Our result is 10.07%. That is really close to the designed value of 10%.

Tryit 8.3

Repeat the above example for various values of $\alpha$ and $n$. How big does $n$ need to be for the t.test to give results close to how it was designed? (Note: there is no one right answer to this ill-posed question! There are, however, wrong answers. The important part is the process you use to investigate.)

8.5.2 Skew

Example 8.13

Estimate the effective type I error rate in a t-test of $H_0: \mu = 1$ versus $H_a: \mu\not = 1$ at the $\alpha = 0.05$ level when the underlying population is exponential with rate 1 when we take a sample of size $n = 20$.

set.seed(2)
mean(replicate(20000, t.test(rexp(20, 1), mu = 1)$p.value < .05))

## [1] 0.08305

Note that we have to specify the null hypothesis mu = 1 in the t.test. Here we get an effective type I error rate (rejecting $H_0$ when $H_0$ is true) that is 3.035 percentage points higher than designed. This means our error rate will increase by 61%. Most people would argue that the test is not working as designed.

One issue is the following: how do we know we have run replicate enough times to get a reasonable estimate for the probability of a type I error? Well, we don’t. If we repeat our experiment a couple of times, though, we see that we get consistent results, which for now we will take as sufficient evidence that our estimate is closer to correct.

mean(replicate(20000, t.test(rexp(20, 1), mu = 1)$p.value < .05))

## [1] 0.08135

mean(replicate(20000, t.test(rexp(20, 1), mu = 1)$p.value < .05))

## [1] 0.0836

Pretty similar each time. That’s reason enough to believe the true type I error rate is relatively close to what we computed.

We summarize the simulated effective type I error rates for $H_0: \mu = 1$ versus $H_a: \mu \not= 1$ at $\alpha = .1, .05, .01$ and $.001$ levels for sample sizes $N = 10, 20, 50, 100$ and 200.

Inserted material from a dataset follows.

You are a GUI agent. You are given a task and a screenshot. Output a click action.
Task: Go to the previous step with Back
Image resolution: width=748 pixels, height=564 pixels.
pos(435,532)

effectiveError <- sapply(c(.1, .05, .01, .001), function(y) {
  sapply(c(10, 20, 50, 100, 200), function(x) {
    mean(replicate(20000, t.test(rexp(x, 1), mu = 1)$p.value < y))
  })
})
colnames(effectiveError) <- c(".1", ".05", ".01", ".001")
rownames(effectiveError) <- c("10", "20", "50", "100", "200")
effectiveError

##          .1     .05     .01   .001
## 10  0.14845 0.10070 0.04455 0.0154
## 20  0.12640 0.07960 0.03360 0.0119
## 50  0.11300 0.06420 0.02275 0.0060
## 100 0.10735 0.05900 0.01610 0.0044
## 200 0.10400 0.05505 0.01325 0.0025

Tryit 8.4

Repeat the above example for exponential rv’s when you have a sample size of 150 for $\alpha = .1$, $\alpha = .01$ and $\alpha = .001$. We recommend increasing the number of times you are replicating as $\alpha$ gets smaller. Don’t go crazy though, because this can take a while to run.

From the previous exercise, you should be able to see that at $n = 50$, the effective type I error rate gets worse in relative terms as $\alpha$ gets smaller. (For example, my estimate at the $\alpha = .001$ level is an effective error rate more than 6 times what is designed! We would all agree that the test is not performing as designed.) That is unfortunate, because small $\alpha$ are exactly what we are interested in! That’s not to say that t-tests are useless in this context, but $p$-values should be interpreted with some level of caution when there is thought that the underlying population might be exponential. In particular, it would be misleading to report a $p$-value with 7 significant digits in this case, as R does by default, when in fact it is only the order of magnitude that is important. Of course, if you know your underlying population is exponential before you start, then there are techniques that you can use to get accurate results which are beyond the scope of this textbook.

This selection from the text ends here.